Fundamentals 39 min read

How to Detect and Fix C++ Memory Leaks on Linux: Tools, Tips, and Code

This article explains what memory leaks are in C++ on Linux, why they matter, how they occur, and provides practical guidance on detecting them with tools like Valgrind, AddressSanitizer, GDB, and mtrace, followed by concrete solutions such as proper new/delete usage, smart pointers, RAII, custom allocators, and memory pools.

Deepin Linux
Deepin Linux
Deepin Linux
How to Detect and Fix C++ Memory Leaks on Linux: Tools, Tips, and Code

1. What Is a Memory Leak?

In Linux, a memory leak silently consumes program resources and can eventually crash the system. Understanding the principle of how leaks arise during manual memory management provides the foundation for prevention and resolution.

In simple terms, a memory leak occurs when allocated memory is not released after it is no longer needed, causing that memory to remain occupied and unavailable for other programs.

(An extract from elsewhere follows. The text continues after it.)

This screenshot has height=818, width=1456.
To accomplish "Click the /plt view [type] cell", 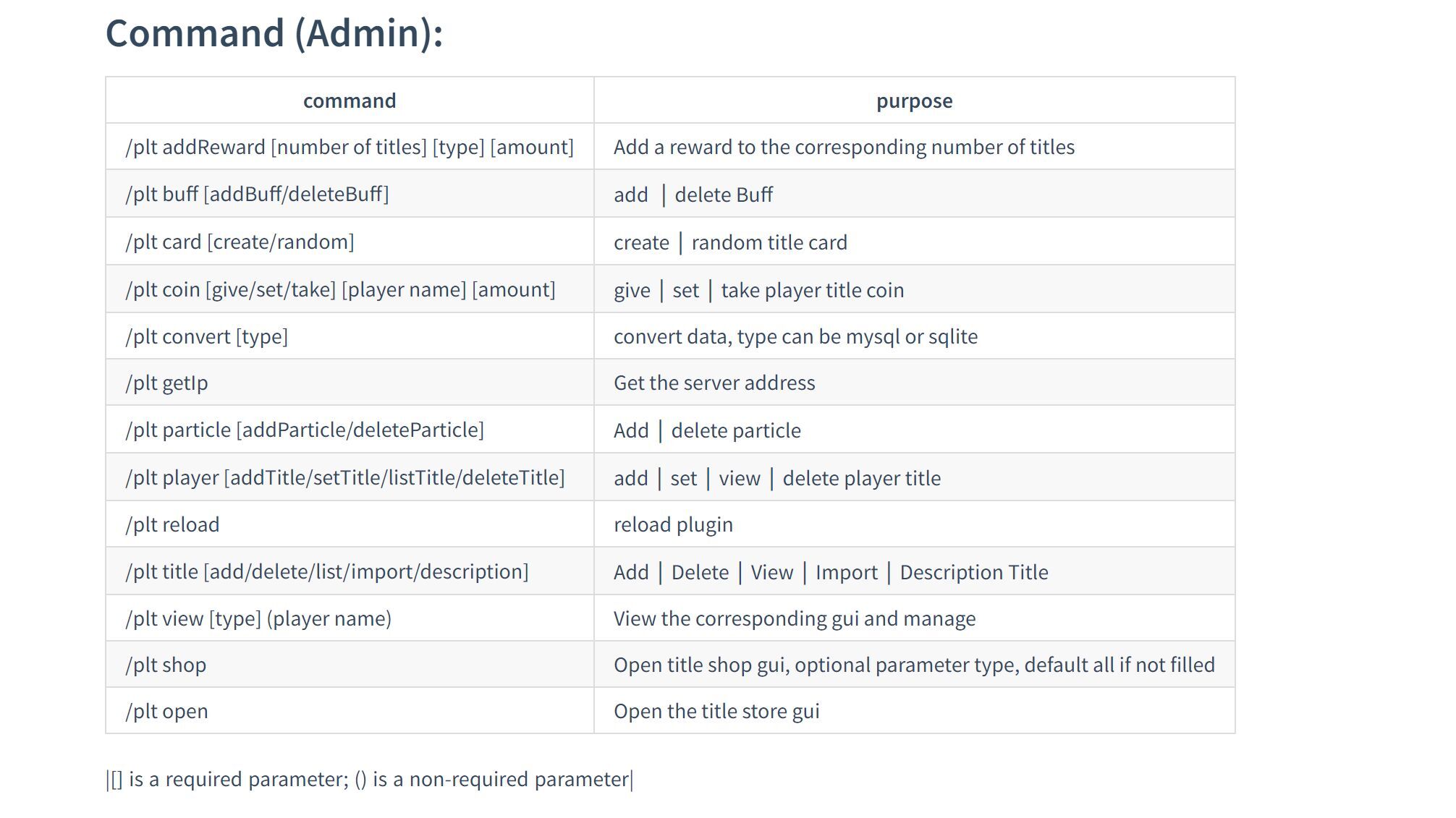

This is analogous to borrowing a book from a library and never returning it, gradually reducing the library’s available collection.

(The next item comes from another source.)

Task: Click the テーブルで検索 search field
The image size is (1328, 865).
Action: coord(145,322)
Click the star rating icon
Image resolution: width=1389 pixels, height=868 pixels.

1.1 Why Does Memory Usage Grow Excessively?

Memory leak: allocating memory without proper deallocation keeps the memory unusable for other code.

Frequent dynamic allocation and deallocation can cause fragmentation, making it hard for the system to manage physical memory efficiently.

Poor choice of data structures or algorithms with high space complexity leads to excessive memory consumption.

Uncleared caches: retaining cached data without size management consumes large memory blocks.

High‑concurrency resource contention: multiple threads allocating and freeing memory without proper synchronization can cause runaway memory usage.

Third‑party libraries or frameworks with internal leaks add to overall memory pressure.

1.2 Difference Between a Leak and High Memory Usage

A leak means dynamically allocated memory is never freed, permanently reducing available physical memory. High memory usage, however, can also stem from frequent allocations, inefficient data structures, or cache mismanagement, not just leaks.

When memory is correctly managed, temporary allocations do not accumulate; only leaks cause a steady increase in overall usage.

1.3 Root Causes

Dynamic storage variables require explicit release. Forgetting to free memory allocated with new, malloc, or similar functions is the primary source of leaks, especially when functions are called frequently.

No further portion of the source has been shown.